The new strategy being considered is the work of Professor Stewart Angus, NatureScot’s coastal ecology manager, and Professor Jim Hansom, from the University of Glasgow.

The main aim of the new approach is to build up the special dune ridges that protect the low-lying lands of South Uist and Benbecula from the waves.

Prof Angus said: “As sea level rises, the waves will increasingly operate above the kelp beds, so that the waves will hit the coast with more of their energy.”

Kelp is just one of the potential remedies for South Uist

Kelp has dual protective action for South Uist.

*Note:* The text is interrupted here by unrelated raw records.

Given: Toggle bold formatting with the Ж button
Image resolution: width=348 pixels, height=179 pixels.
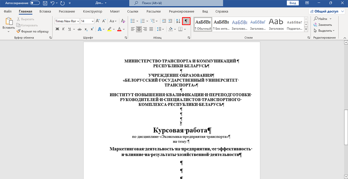Looking at the screenshot, I should pyautogui.click(x=57, y=29).
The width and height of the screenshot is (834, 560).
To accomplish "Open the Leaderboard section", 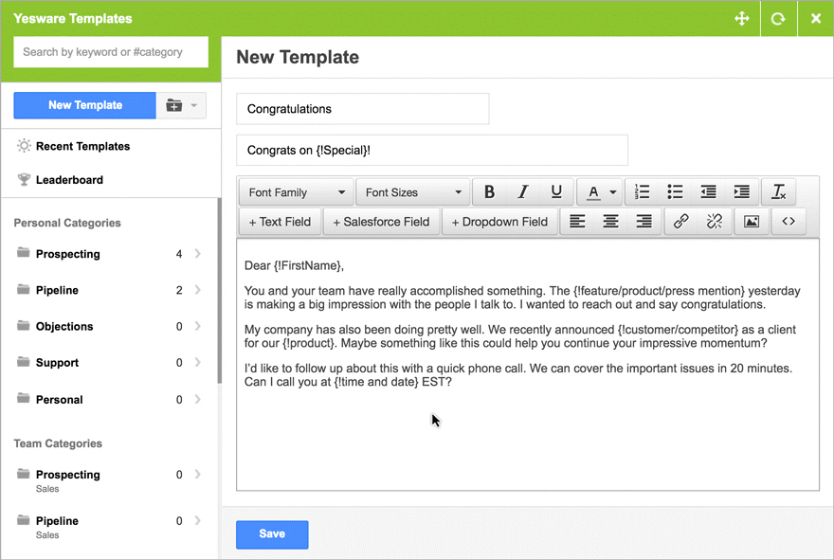I will click(69, 180).
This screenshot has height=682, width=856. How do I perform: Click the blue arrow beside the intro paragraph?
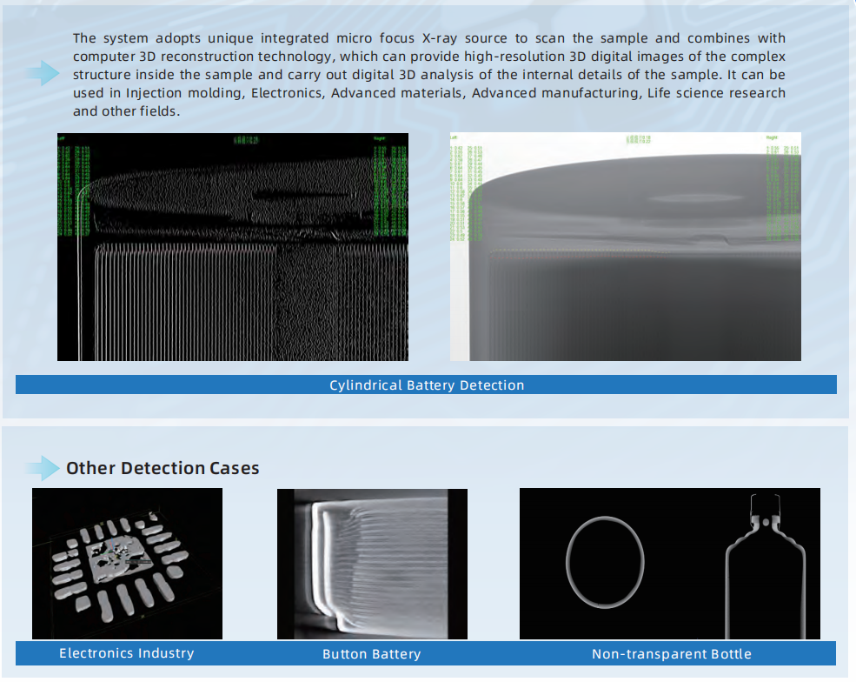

Image: Shutterstock

Kelp protection is just one of the remedies the new flood strategy is proposing.

Prof Angus said the first stage of the strategy could involve bringing together the expertise of academics and local people.

Together, they can come up with methods of improving the resilience of the environment to climate change and the threat of rising sea levels.

The second stage proposes to work with local people to investigate the potential for improving the drainage network, parts of which are 250 years old.

Prof Angus, who has been researching the Uist machair for nearly 40 years, said: “This is only part of the answer which is being offered to the people of Uist as a contribution to addressing the problems of climate change for the islands.”

Why is flood action needed?

Murdina MacPherson, 37, who drowned, along with her father, her husband and two children.

The island has been beset by flooding issues for many years.

In early January, 2005, five members of one family were killed fleeing a storm.

Archie and Murdina Macpherson, their two children, five-year-old Hannah and seven-year-old Andrew, and Mrs Macpherson’s father, Calum Campbell, were in two separate cars.

It is believed that the South Ford causeway running more than half a mile between Benbecula and South Uist acted as a dam.

The built-up water is thought to have burst into nearby villages and submerged roads at Iochdar, including, tragically, the one on which the Macphersons were driving.

Flooding from the rain also causes nearby lochs to overfill during periods of severe weather.

Only a few weeks ago the coastguard was called after a car got stuck with people trapped inside after road flooding.

Prof Angus said the new strategy would attempt to minimise the impact of both sources of flooding.

How much would it cost?

Beinn Mhor, South Uist. Image: Fiona Norman

For the initial stage, around £3 million, which could involve recruiting three to four people who would bring the crofters and the academics together and communicate the ideas that they co-develop.

Prof Angus said a second phase may involve additional expenditure to cover the projects that are suggested by the first phase, including major projects like improving the drainage network.

How can we get the ball rolling, and who would pay for it?

NatureScot’s coastal ecology manager Stewart Angus. Image: Sandy McCook/DC Thomson

Theoretically, significant amounts of cash are available, but someone needs to put a bid together to access it.

The case needs to be strong and fully-costed to secure money from big funders like the National Lottery, but bid writing has to be done with someone who has the expertise and the time.

It is not yet known which of the many authorities involved can spare the staffing resources, although it is understood discussions are being held to thrash out an action plan.

The land is owned by Storas Uibhist, which in 2006 completed Scotland’s biggest community buy-out by purchasing the 93,000-acre South Uist Estates, which covers most of South Uist and Eriskay, and much of Benbecula.

The Scottish Government is responsible for the maintenance of a drainage system in South Uist.